以下是陈布莱恩回答的一个简短版本。我猜urlQueryAllowed允许控制字符通过,这很好,除非它们在查询字符串中形成键或值的一部分,在这一点上它们需要转义。
其他回答
斯威夫特4:
这取决于您的服务器所遵循的编码规则。
苹果提供了这个类方法,但它没有报告它遵循哪种RCF协议。
var escapedString = originalString.addingPercentEncoding(withAllowedCharacters: .urlHostAllowed)!
使用这个有用的工具,你应该保证这些字符的编码为你的参数:
$(美元符号)变为%24 &(&)变成%26 +(+)变成%2B ,(逗号)变成%2C :(冒号)变成%3A ; (分号)变成%3B =(等于)变成%3D ? (问号)变成%3F @(商业A / At)变成%40
换句话说,谈到URL编码,您应该遵循RFC 1738协议。
Swift不包括+字符的编码,但它可以很好地使用这三个@:?识字课。
因此,要正确编码每个参数,.urlHostAllowed选项是不够的,你还应该添加特殊字符,例如:
encodedParameter = parameter.replacingOccurrences(of: "+", with: "%2B")
希望这能帮助那些变得疯狂的人搜索这些信息。
让Url = Url。加德林编。

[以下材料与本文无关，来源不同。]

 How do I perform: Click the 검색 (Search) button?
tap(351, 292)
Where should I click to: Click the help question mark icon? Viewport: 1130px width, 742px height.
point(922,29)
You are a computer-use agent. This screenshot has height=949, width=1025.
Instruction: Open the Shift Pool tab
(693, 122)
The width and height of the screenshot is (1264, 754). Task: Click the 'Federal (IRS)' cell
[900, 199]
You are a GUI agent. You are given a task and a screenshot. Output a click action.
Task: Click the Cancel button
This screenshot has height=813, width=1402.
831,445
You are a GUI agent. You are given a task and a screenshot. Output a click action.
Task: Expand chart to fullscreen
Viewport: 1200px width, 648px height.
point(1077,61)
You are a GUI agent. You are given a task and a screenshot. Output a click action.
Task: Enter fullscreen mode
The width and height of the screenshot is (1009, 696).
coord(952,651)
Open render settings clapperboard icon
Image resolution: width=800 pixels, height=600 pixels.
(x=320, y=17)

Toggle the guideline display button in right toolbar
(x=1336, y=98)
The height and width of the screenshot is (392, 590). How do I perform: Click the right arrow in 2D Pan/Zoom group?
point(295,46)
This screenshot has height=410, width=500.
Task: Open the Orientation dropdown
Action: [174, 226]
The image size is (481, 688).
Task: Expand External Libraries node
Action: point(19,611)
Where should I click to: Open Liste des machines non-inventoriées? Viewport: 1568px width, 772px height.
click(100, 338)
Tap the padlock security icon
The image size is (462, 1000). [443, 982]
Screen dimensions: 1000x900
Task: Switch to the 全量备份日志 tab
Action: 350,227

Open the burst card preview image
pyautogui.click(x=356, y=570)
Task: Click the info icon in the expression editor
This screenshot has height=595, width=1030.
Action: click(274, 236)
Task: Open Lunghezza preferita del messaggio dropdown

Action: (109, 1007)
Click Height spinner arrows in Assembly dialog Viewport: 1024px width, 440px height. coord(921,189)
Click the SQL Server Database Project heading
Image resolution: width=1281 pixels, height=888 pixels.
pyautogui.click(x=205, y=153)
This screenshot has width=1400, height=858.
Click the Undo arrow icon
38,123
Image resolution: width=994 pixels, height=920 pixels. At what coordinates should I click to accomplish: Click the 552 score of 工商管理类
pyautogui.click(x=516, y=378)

“”)
斯威夫特3:
let originalString = "http://www.ihtc.cc?name=htc&title=iOS开发工程师"
1. encodingQuery:
let escapedString = originalString.addingPercentEncoding(withAllowedCharacters:NSCharacterSet.urlQueryAllowed)
结果:
"http://www.ihtc.cc?name=htc&title=iOS%E5%BC%80%E5%8F%91%E5%B7%A5%E7%A8%8B%E5%B8%88"
2. 编码网址:
let escapedString = originalString.addingPercentEncoding(withAllowedCharacters: .urlHostAllowed)
结果:
"http:%2F%2Fwww.ihtc.cc%3Fname=htc&title=iOS%E5%BC%80%E5%8F%91%E5%B7%A5%E7%A8%8B%E5%B8%88"
帮助我的是,我创建了一个单独的NSCharacterSet,并在一个UTF-8编码的字符串上使用它,即textToEncode来生成所需的结果:
var queryCharSet = NSCharacterSet.urlQueryAllowed
queryCharSet.remove(charactersIn: "+&?,:;@+=$*()")
let utfedCharacterSet = String(utf8String: textToEncode.cString(using: .utf8)!)!
let encodedStr = utfedCharacterSet.addingPercentEncoding(withAllowedCharacters: queryCharSet)!
let paramUrl = "https://api.abc.eu/api/search?device=true&query=\(escapedStr)"
Swift 4和5(谢谢@sumizome的建议。感谢@FD_和@derickito的测试)
var allowedQueryParamAndKey = NSCharacterSet.urlQueryAllowed
allowedQueryParamAndKey.remove(charactersIn: ";/?:@&=+$, ")
paramOrKey.addingPercentEncoding(withAllowedCharacters: allowedQueryParamAndKey)
斯威夫特3
let allowedQueryParamAndKey = NSCharacterSet.urlQueryAllowed.remove(charactersIn: ";/?:@&=+$, ")
paramOrKey.addingPercentEncoding(withAllowedCharacters: allowedQueryParamAndKey)
Swift 2.2(借用Zaph's,修正url查询键和参数值)
var allowedQueryParamAndKey = NSCharacterSet(charactersInString: ";/?:@&=+$, ").invertedSet
paramOrKey.stringByAddingPercentEncodingWithAllowedCharacters(allowedQueryParamAndKey)
例子:
let paramOrKey = "https://some.website.com/path/to/page.srf?a=1&b=2#top"
paramOrKey.addingPercentEncoding(withAllowedCharacters: allowedQueryParamAndKey)
// produces:
"https%3A%2F%2Fsome.website.com%2Fpath%2Fto%2Fpage.srf%3Fa%3D1%26b%3D2%23top"
以下是陈布莱恩回答的一个简短版本。我猜urlQueryAllowed允许控制字符通过,这很好,除非它们在查询字符串中形成键或值的一部分,在这一点上它们需要转义。